How Oris became the coolest watch brand in Switzerland
It started with a diving watch, as so many watch-brand reinventions have done since Longines set the gold standard in 2007 with its ‘Legend Diver’. It took eight years, but in 2015 Oris launched its own sepia-tinted ‘Divers Sixty-Five’. A cool, quirky oddity with unusual 1960s cartoon-style title-card-font numerals allegedly inspired by a vintage design from, yes, 1965.
It didn’t set the horological world alight, but it reignited the conversation around Oris – a brand that had previously been known for watches dedicated to dead jazz musicians, democratic price tags, painting its winding rotors red, and little else.
Oris had pedigree all along, though. The Hölstein-based manufacturer, up in the Germanophone Jura mountains has been making watches since 1904. By the 1960s it was one of the ten largest watch manufacturers in Switzerland. Then came the influx of cheap quartz watches from Japan and, as with so many historic names, the now-notoriously named ‘Quartz Crisis’ almost shut it down. However, defiantly, Oris doubled down on its purely mechanical promise, launching a moonphase mechanical in 1984 in the middle of the Crisis while other Swiss brands were scrabbling to catch up with the era’s newfangled electronic tech’.

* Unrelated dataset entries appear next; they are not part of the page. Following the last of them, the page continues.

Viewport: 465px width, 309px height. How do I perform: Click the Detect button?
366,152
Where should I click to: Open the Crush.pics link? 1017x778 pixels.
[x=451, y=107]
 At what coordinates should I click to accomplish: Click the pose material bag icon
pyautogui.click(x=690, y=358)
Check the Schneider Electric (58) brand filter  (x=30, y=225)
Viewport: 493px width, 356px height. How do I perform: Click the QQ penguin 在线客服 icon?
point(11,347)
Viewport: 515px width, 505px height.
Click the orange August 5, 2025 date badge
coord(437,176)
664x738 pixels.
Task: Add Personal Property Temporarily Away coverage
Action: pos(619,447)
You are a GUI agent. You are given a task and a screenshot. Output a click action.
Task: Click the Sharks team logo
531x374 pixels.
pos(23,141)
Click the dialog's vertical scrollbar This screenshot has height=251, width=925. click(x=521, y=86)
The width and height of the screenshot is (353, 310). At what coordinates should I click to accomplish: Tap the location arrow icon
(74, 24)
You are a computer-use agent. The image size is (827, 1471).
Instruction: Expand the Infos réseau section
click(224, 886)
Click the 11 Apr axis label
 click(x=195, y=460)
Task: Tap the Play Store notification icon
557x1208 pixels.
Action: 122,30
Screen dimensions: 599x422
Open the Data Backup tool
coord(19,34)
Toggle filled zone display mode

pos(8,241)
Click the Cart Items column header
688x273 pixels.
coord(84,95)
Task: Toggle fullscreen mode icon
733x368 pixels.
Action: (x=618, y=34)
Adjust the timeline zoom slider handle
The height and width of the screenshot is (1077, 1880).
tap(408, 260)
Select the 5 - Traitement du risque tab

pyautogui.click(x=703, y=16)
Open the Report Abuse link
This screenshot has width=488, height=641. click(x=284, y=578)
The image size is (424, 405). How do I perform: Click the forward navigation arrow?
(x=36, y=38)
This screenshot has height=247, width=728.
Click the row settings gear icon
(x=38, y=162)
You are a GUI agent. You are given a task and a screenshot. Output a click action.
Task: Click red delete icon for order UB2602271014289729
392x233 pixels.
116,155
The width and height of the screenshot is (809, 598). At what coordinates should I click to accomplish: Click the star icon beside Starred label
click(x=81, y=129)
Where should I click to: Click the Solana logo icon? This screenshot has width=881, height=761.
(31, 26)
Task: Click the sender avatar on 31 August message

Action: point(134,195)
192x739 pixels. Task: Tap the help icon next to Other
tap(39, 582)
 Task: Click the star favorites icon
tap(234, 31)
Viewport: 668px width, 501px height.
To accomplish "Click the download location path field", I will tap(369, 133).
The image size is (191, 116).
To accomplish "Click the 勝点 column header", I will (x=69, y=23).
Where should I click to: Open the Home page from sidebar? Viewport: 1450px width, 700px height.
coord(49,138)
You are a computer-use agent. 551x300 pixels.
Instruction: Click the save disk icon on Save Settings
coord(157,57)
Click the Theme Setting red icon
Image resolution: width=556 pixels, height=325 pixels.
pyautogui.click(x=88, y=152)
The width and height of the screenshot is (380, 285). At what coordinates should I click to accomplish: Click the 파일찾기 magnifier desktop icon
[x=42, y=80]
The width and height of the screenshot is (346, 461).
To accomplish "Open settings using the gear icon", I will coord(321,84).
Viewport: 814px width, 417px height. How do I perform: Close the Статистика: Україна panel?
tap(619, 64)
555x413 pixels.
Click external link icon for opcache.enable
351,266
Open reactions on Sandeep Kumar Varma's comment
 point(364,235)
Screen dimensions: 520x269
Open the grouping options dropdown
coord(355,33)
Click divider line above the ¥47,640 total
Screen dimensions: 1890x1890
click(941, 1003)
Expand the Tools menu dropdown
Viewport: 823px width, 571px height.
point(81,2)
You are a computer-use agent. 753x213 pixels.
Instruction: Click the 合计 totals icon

It was a tactic that succeeded, securing Oris clout… but not ‘cool’. The Divers Sixty-Five changed all that.
“Oris really turned a page when it brought out the Divers Sixty-Five – a chic, relatively sleek and small-sized retro-looking diving watch, which got everyone to notice the brand,” agrees Max De Turckheim, senior buyer for luxury watches and fine jewellery at Mr Porter, where Oris has long been stocked in the company of elite marques like IWC and Jaeger-LeCoultre. If the 2015 edition of this watch started the conversation, it was the following year’s version that really got people talking. The odd numerals were gone, replaced by confidently simple, SuperLuminova-filled circles and bevelled rectangles.
Watch design is a strange thing. You can easily tell when things aren’t right; when a date window is in the wrong place, when indices are too large or small or the wrong font, case dimensions are off… Every detail must work in harmony to create something universally desirable.
“Oris really lent itself to so many different aesthetics,” says De Turckheim, sure enough. “We loved it so much at Mr Porter we made our own special-edition Divers Sixty-Five in 2021 to celebrate our 10th anniversary!”
However, behind the scenes, something even more interesting was going on: Oris had started work on its own in-house movement. It took another five years but in 2021 Oris unveiled its Calibre 400. It’s not an exaggeration to say it was a gamechanger. Five days’ power reserve and a silicon escapement for a start, but no less than 10 years’ warranty was unprecedented, let alone a statement of intent. All while managing a wry nod to Oris’s mascot: viewed through the sapphire caseback, it looked like a teddy bear.
The launch of the Calibre 400 made Oris a double threat. Its watches now had enough flair for the fashion press, thanks to the hen’s-teeth Cotton Candy in pink blush and bronze, then this year’s ProPilot ‘Kermit’ – yes, as in Kermit the frog, instead of ‘1’ on the date – while ramping up its horological chops in parallel, keeping the watch crowd keener than ever.
An added bonus: if you want to irritate the climate deniers (always a positive) Oris’s environmental and sustainability policies are affecting real-world change. It is involved in projects to protect South Korea’s second longest river, the Hangang, which supplies water to 10m people; has supported the conservation of Lake Baikal in Russia, the world’s deepest freshwater lake with richest and most unusual underwater fauna on the planet; even its own factory is carbon-neutral, with aims to reduce its CO2 emissions 10% year-on-year.
In the last couple of years, it has increased its threat from double to triple as Oris has started experimenting with technologies never seen before in watchmaking. It has hired Richard Ipyana “Ipy” Siegrist who is specifically in the business of seeking materials not traditionally used in this industry. Its ProPilot Altimeter has a 3D-printed carbon composite case, thanks to its partnership with Zürich-based 9T Labs, a spin-off enterprise incubated by ETH, a public research university set up by the Swiss federal government to educate engineers and scientists. The same lab is behind the latest ProPilot X Laser, which has an iridescent dial whose beetle-wing colour was achieved by using a laser treatment to change the titanium in such a way it alters the spectrum of visible light that is reflected back to your eyes.
Bold, clever, Wonka-esque witty, and surprising. Which, ironically enough, is exactly what we’ve come to expect from Oris 2.0.